• Исходные данные:
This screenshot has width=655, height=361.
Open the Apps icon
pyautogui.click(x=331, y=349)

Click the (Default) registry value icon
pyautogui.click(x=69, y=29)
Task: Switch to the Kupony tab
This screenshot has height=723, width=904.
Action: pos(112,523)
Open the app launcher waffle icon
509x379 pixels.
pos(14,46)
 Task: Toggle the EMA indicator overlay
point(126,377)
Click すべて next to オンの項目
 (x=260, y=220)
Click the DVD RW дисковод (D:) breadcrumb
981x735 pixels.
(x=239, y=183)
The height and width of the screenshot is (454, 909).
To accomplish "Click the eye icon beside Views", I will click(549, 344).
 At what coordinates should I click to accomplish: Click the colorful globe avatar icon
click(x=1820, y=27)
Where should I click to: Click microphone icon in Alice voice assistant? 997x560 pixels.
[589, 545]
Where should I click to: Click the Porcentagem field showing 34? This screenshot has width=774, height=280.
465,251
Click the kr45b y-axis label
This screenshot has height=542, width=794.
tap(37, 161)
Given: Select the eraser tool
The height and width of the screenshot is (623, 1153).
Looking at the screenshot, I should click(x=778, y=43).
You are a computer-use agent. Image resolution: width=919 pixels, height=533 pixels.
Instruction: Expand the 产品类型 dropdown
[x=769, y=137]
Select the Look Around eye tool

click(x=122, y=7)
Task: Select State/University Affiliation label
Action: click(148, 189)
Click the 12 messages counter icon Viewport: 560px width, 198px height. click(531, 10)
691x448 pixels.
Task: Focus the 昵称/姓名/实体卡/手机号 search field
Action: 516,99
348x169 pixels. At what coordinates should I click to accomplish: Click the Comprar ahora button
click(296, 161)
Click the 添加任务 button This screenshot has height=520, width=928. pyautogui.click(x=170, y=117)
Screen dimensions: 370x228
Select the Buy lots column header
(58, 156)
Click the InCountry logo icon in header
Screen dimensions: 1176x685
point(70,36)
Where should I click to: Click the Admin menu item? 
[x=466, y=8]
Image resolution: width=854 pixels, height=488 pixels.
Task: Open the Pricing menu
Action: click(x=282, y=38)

• Что нужно сделать:
Перепишите все пункты выше построчно в виде нумерованного списка, пропустив пустые строки.

• Решение задания:
1. This screenshot has width=655, height=361.
2. Open the Apps icon
3. pyautogui.click(x=331, y=349)
4. Click the (Default) registry value icon
5. pyautogui.click(x=69, y=29)
6. Task: Switch to the Kupony tab
7. This screenshot has height=723, width=904.
8. Action: pos(112,523)
9. Open the app launcher waffle icon
10. 509x379 pixels.
11. pos(14,46)
12.  Task: Toggle the EMA indicator overlay
13. point(126,377)
14. Click すべて next to オンの項目
15.  (x=260, y=220)
16. Click the DVD RW дисковод (D:) breadcrumb
17. 981x735 pixels.
18. (x=239, y=183)
19. The height and width of the screenshot is (454, 909).
20. To accomplish "Click the eye icon beside Views", I will click(549, 344).
21.  At what coordinates should I click to accomplish: Click the colorful globe avatar icon
22. click(x=1820, y=27)
23. Where should I click to: Click microphone icon in Alice voice assistant? 997x560 pixels.
24. [589, 545]
25. Where should I click to: Click the Porcentagem field showing 34? This screenshot has width=774, height=280.
26. 465,251
27. Click the kr45b y-axis label
28. This screenshot has height=542, width=794.
29. tap(37, 161)
30. Given: Select the eraser tool
31. The height and width of the screenshot is (623, 1153).
32. Looking at the screenshot, I should click(x=778, y=43).
33. You are a computer-use agent. Image resolution: width=919 pixels, height=533 pixels.
34. Instruction: Expand the 产品类型 dropdown
35. [x=769, y=137]
36. Select the Look Around eye tool
37. click(x=122, y=7)
38. Task: Select State/University Affiliation label
39. Action: click(148, 189)
40. Click the 12 messages counter icon Viewport: 560px width, 198px height. click(531, 10)
41. 691x448 pixels.
42. Task: Focus the 昵称/姓名/实体卡/手机号 search field
43. Action: 516,99
44. 348x169 pixels. At what coordinates should I click to accomplish: Click the Comprar ahora button
45. click(296, 161)
46. Click the 添加任务 button This screenshot has height=520, width=928. pyautogui.click(x=170, y=117)
47. Screen dimensions: 370x228
48. Select the Buy lots column header
49. (58, 156)
50. Click the InCountry logo icon in header
51. Screen dimensions: 1176x685
52. point(70,36)
53. Where should I click to: Click the Admin menu item? 
54. [x=466, y=8]
55. Image resolution: width=854 pixels, height=488 pixels.
56. Task: Open the Pricing menu
57. Action: click(x=282, y=38)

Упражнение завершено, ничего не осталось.